In the Freedom of Speech painting, a lanky man is standing and speaking at a municipal meeting; he is surrounded by other meeting attendees, all sitting; almost all the people are looking at him. I presume the speaker to be a farmer, with his plaid shirt and rumpled, well-worn barn jacket. Sticking out of his coat pocket is a rolled document; I am thinking it is the meeting agenda. The man’s hands, rough, weathered, a bit gnarly, rest on the back of a bench.
An appeal for me of this painting is that sitting alongside the man, this man depicted as a laborer, are two men in jackets and collars and ties; I presume them to be of the professional class. And both the men in jacket and tie are looking closely and intently and attentively to the speaker.
Yes, the painting describes one of the “Four Freedoms” – but it also shows us the warmth and healthiness of a tight and engaged citizenry – and of strong community.
Norman Rockwell understood America and people – and he had the extraordinary gift to be able to transmit that understanding to canvas.
Don’t underestimate the healing, nurturing, and enriching value of getting out in the community and participating and volunteering. Easton has a vibrant civic organization culture – and that culture is fundamental to the high “livability” quotient we enjoy in town.
You can find study after study that supports that staying involved and volunteering and being part of something important is good for physical and mental health.
The other night at Town Meeting you had the fairly affluent, upper middle class, lower middle class, and maybe a bohemian or two living on the edge. But in the Oliver Ames High School auditorium, every voice could be heard – and all issues on the docket were available for discussion.
On Monday night at OA, townies and the newly arrived voiced their opinions.
People in far off lands are dying to have such access to public speech.

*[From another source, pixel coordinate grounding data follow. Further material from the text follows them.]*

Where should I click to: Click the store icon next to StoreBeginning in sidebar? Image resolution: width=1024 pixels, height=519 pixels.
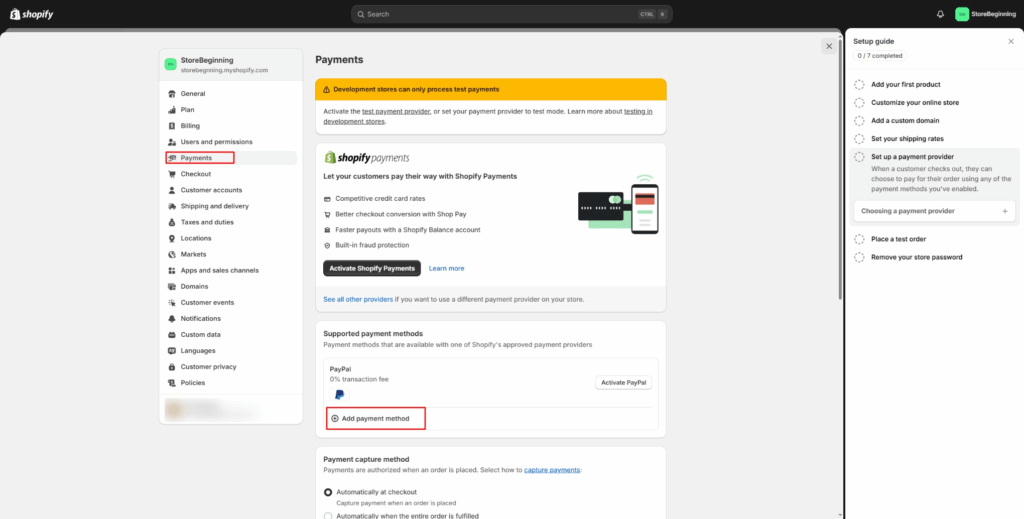click(x=171, y=65)
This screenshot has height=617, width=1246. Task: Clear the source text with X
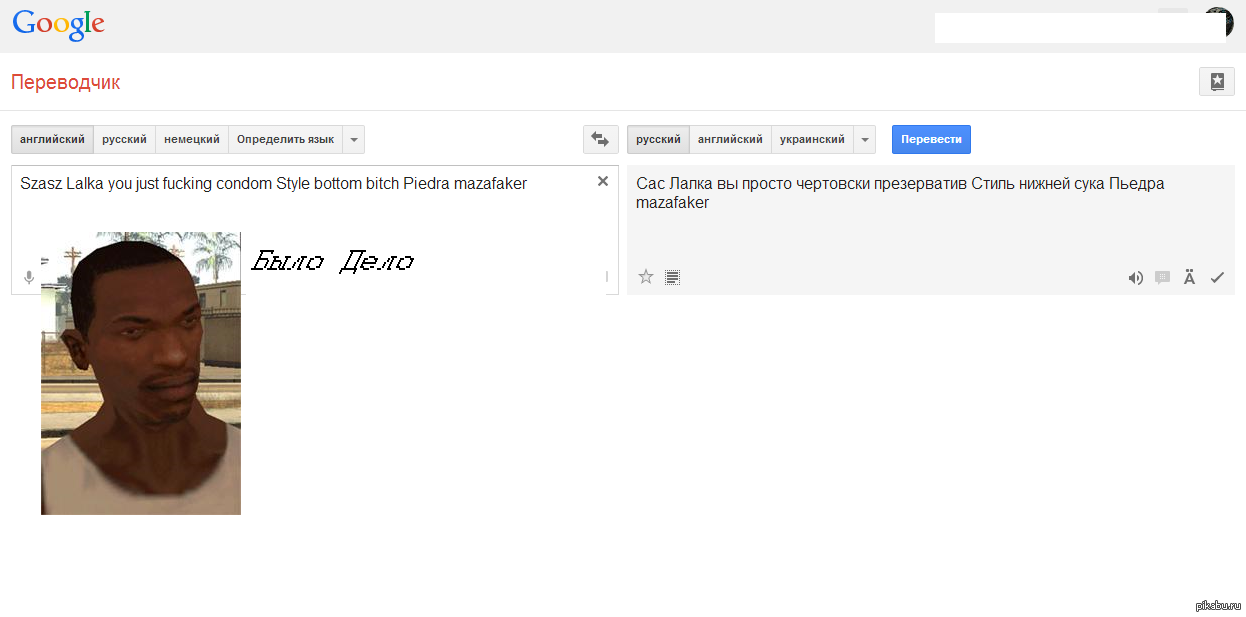tap(602, 181)
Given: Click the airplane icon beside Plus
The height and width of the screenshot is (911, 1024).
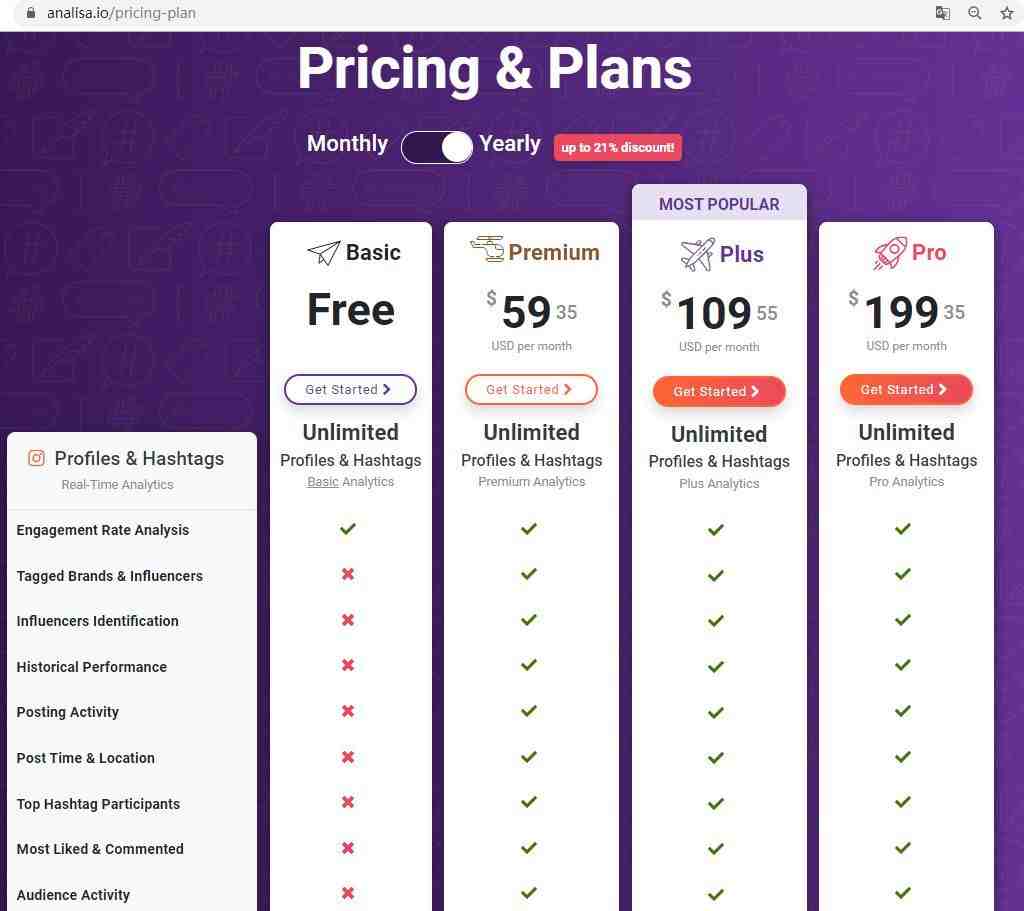Looking at the screenshot, I should [x=697, y=254].
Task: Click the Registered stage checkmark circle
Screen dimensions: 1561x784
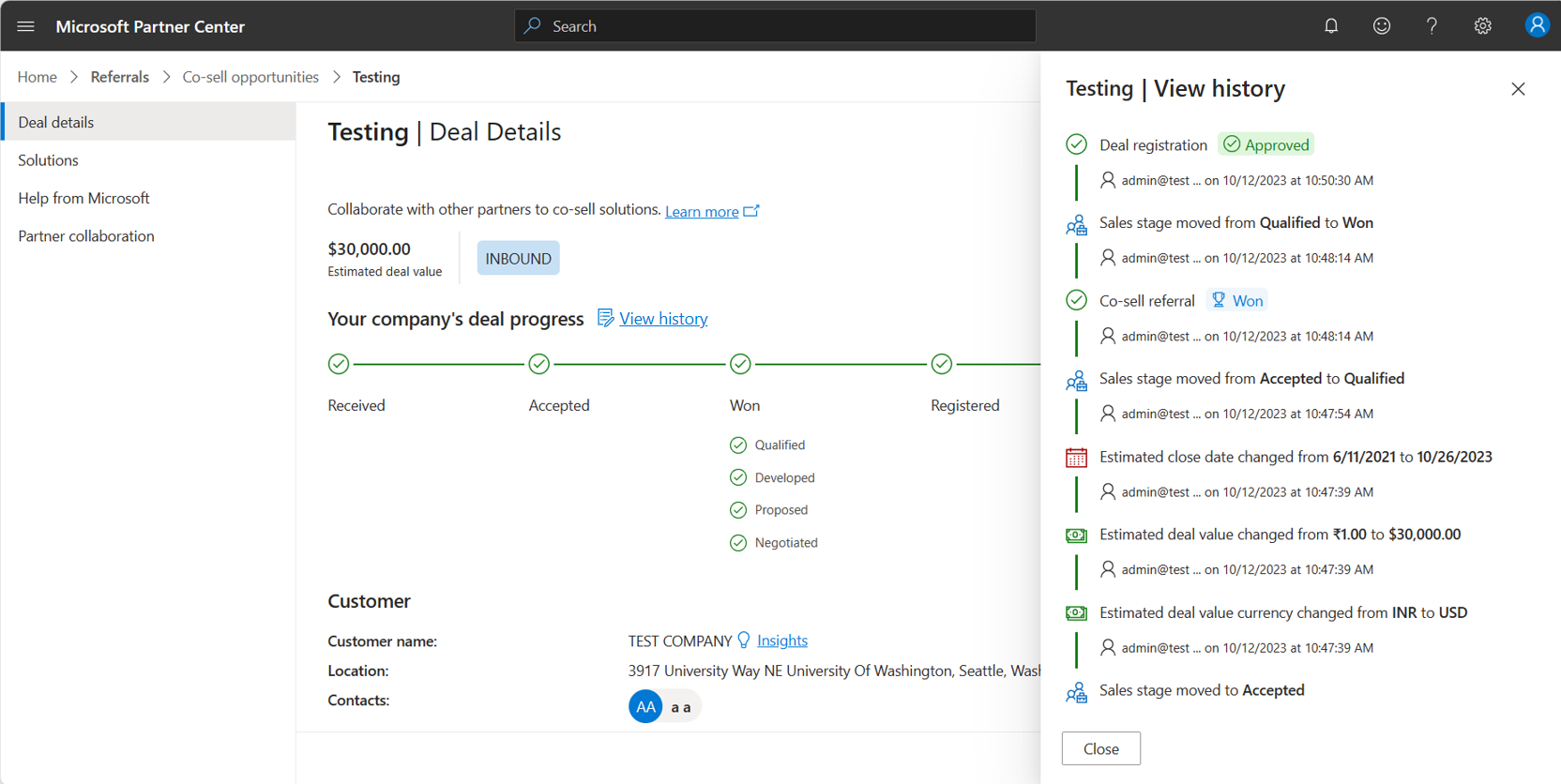Action: (941, 364)
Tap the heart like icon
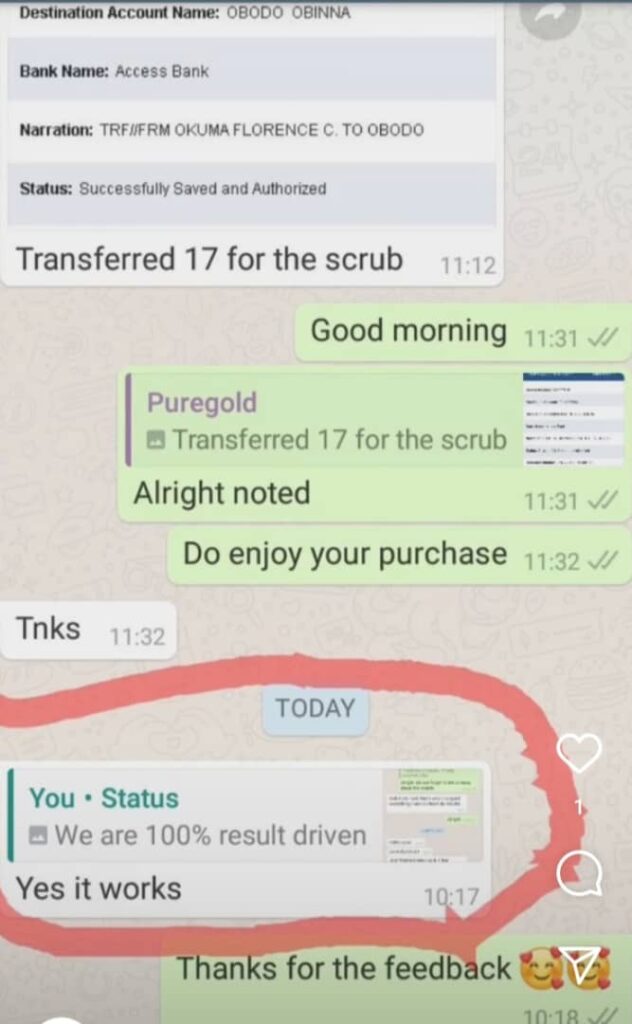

Sure, with this form of town government, there is the argument that it is too easy to, as they say, “stack the deck” to get items and projects voted up or down. But if you believe that – and you think it is a problem – then can either work to stack your own deck, work to modify and change town government – or you can do a bit of both.
Elections and votes will never please everyone.
Also, let’s get back to the entertainment factor of Town Meeting. People do get emotional. I remember one meeting when Gus Arns, a staunch fiscal conservative, who was standing at the front of the auditorium, threw up his arms in disgust and bellowed at the attendees, “You’re throwing your town away!” – and with that he stormed out of the hall.
There was another meeting in which a very large man – actually a former pro football player – was lumbering up to the stage where the various town officials were gathered; he was intent on speaking to the crowd, even though he didn’t have the “floor.” He didn’t make it to the microphone because Easton Police Officer Freddy Gladstone tackled him before he got there.
Stelle Marsan had it right. One night she was leaving Town Meeting, and with a smile on her face she said, “Best show in town.”
Town Meeting is an example of what I like about Easton. It is an example of community – and it is ultimately positive and healthy – and we have some chuckles and fun as well.
I hope we can hold on to it – in one form or another.